ジャムパンの誕生は明治時代のアイデアから

「ジャムパン」は今では誰もが知る定番のパンですが、その歴史は意外に新しいものです。実は、この甘くて親しみやすいパンは、日本のパン屋・木村屋によって生み出されたもの。そのきっかけは、イギリスのビスケットにあると言われています。

明治33年(1900年)、木村屋の3代目である儀四郎が、イギリスのビスケット生地にジャムを挟んで焼く様子を見てひらめきを得ました。当時、洋菓子への関心が高まる中で、日本人の口に合う新しいパンを模索していたのです。彼は、ふわふわの食パン生地にイチゴジャムを包み込んで焼くという方法を考案。これが今ではおなじみの「ジャムパン」の始まりです。

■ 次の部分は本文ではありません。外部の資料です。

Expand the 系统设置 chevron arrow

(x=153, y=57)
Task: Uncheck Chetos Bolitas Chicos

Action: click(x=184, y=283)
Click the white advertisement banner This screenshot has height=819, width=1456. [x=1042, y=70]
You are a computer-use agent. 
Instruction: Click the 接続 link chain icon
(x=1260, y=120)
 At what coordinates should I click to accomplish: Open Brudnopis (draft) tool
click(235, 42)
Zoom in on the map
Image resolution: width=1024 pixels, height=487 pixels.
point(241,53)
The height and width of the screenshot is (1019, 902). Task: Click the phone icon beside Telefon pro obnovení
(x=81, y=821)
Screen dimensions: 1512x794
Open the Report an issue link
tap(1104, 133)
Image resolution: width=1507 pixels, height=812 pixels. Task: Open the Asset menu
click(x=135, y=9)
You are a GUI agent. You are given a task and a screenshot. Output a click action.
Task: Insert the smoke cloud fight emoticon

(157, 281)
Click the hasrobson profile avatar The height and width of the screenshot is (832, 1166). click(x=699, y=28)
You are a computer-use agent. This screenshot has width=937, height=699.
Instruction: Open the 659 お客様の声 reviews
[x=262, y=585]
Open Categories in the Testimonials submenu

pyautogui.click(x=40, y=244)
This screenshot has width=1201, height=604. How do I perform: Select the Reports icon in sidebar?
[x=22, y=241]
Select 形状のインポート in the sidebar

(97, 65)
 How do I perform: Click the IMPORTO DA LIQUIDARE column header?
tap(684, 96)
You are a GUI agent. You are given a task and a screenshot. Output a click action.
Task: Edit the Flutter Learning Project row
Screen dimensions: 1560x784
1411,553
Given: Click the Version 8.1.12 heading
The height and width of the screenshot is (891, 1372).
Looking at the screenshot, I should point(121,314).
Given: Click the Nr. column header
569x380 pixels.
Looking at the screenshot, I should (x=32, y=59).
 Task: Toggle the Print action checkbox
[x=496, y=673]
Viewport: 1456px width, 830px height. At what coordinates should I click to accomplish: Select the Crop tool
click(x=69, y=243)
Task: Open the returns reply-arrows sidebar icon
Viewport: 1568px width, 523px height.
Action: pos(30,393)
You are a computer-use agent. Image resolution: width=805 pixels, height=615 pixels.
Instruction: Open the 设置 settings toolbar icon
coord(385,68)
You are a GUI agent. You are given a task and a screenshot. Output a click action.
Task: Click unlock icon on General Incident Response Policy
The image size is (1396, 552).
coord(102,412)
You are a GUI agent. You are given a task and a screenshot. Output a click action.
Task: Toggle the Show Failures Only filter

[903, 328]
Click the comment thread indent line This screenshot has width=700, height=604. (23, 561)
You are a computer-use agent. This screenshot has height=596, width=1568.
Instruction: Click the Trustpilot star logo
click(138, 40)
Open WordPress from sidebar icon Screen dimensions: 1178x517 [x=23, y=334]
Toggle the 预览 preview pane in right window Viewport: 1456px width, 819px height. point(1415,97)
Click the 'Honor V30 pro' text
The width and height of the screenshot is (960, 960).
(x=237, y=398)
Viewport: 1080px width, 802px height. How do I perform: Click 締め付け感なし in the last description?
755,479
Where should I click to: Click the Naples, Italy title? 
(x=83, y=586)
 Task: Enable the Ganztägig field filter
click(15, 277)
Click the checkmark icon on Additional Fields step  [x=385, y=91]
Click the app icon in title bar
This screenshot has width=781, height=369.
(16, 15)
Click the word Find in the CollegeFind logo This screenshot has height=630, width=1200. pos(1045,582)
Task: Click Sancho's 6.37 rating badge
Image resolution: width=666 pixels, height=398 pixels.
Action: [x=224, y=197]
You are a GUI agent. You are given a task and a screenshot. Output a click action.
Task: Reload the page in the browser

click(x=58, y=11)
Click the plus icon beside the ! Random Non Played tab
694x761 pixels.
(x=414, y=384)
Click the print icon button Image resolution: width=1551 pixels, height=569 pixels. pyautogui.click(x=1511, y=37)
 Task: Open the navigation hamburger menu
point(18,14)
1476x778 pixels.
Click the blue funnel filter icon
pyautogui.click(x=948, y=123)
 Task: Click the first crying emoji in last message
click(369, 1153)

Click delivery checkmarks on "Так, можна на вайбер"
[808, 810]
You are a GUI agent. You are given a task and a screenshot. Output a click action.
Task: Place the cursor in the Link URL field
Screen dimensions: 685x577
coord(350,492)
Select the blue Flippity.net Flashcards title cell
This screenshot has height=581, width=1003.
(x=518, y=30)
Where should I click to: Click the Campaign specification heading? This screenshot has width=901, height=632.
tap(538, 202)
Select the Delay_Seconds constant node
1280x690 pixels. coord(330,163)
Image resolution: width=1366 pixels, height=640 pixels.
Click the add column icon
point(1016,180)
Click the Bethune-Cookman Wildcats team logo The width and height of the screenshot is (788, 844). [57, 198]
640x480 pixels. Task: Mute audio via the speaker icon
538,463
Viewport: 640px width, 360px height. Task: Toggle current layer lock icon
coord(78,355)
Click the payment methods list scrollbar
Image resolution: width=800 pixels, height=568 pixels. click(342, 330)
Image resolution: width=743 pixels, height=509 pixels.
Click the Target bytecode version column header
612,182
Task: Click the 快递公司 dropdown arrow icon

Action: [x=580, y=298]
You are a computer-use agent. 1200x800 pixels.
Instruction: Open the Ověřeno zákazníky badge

ビスケットではなく柔らかいパン生地を使うことで、子どもから大人まで楽しめるやさしい味わいに仕上がりました。当時としては画期的なアイデアで、たちまち人気を呼びました。木村屋といえば「あんパン」のイメージが強いですが、実はジャムパンも同様に、日本のパン文化に貢献した立役者だったのです。

今ではコンビニでもカフェでも見かけるジャムパン。そのシンプルな美味しさの裏には、明治時代のパン職人の工夫とセンスが詰まっているのです。日本の朝食やおやつに自然と溶け込んだこのパンは、まさに和洋の文化が交わった証といえるでしょう。